**Work instructions:**
Scan the entries below for the word "date". Copy each line that has it.

Collected data entries:
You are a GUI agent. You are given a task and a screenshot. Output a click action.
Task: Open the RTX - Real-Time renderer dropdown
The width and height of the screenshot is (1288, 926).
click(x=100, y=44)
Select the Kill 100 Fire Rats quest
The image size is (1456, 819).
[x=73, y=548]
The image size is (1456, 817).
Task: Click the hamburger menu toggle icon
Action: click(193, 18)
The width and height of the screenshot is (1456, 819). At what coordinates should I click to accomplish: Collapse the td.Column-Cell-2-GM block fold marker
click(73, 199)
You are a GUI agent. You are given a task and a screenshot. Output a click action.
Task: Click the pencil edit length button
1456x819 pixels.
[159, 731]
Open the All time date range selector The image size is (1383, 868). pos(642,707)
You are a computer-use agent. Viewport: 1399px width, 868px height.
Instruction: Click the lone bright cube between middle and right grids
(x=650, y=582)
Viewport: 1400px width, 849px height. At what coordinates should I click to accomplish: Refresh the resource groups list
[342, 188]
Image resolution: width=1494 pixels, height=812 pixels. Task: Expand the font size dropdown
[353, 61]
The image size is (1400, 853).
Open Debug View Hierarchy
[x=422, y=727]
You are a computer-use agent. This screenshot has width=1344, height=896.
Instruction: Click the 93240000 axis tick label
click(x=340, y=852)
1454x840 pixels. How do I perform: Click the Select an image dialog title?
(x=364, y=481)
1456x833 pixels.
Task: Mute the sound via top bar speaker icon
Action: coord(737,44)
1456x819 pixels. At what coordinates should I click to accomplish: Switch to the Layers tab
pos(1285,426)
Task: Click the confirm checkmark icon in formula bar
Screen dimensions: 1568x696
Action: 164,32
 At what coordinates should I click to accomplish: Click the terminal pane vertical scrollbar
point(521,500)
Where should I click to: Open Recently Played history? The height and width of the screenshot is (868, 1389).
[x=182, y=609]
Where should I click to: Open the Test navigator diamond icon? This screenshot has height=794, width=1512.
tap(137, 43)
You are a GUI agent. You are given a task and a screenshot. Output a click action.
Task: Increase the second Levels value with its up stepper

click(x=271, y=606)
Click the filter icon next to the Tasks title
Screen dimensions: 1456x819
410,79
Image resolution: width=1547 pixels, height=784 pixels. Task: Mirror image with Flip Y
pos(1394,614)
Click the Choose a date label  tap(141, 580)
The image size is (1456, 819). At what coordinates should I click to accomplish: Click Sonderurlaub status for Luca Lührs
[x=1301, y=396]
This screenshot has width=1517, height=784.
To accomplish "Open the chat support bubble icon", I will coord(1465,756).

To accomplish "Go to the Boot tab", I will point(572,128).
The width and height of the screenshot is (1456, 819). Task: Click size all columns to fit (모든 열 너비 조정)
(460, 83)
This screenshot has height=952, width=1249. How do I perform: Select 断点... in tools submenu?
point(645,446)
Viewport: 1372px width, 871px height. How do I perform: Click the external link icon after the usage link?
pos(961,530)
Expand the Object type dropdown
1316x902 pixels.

**Answer to the problem:**
Open the All time date range selector The image size is (1383, 868). pos(642,707)
Click the Choose a date label  tap(141, 580)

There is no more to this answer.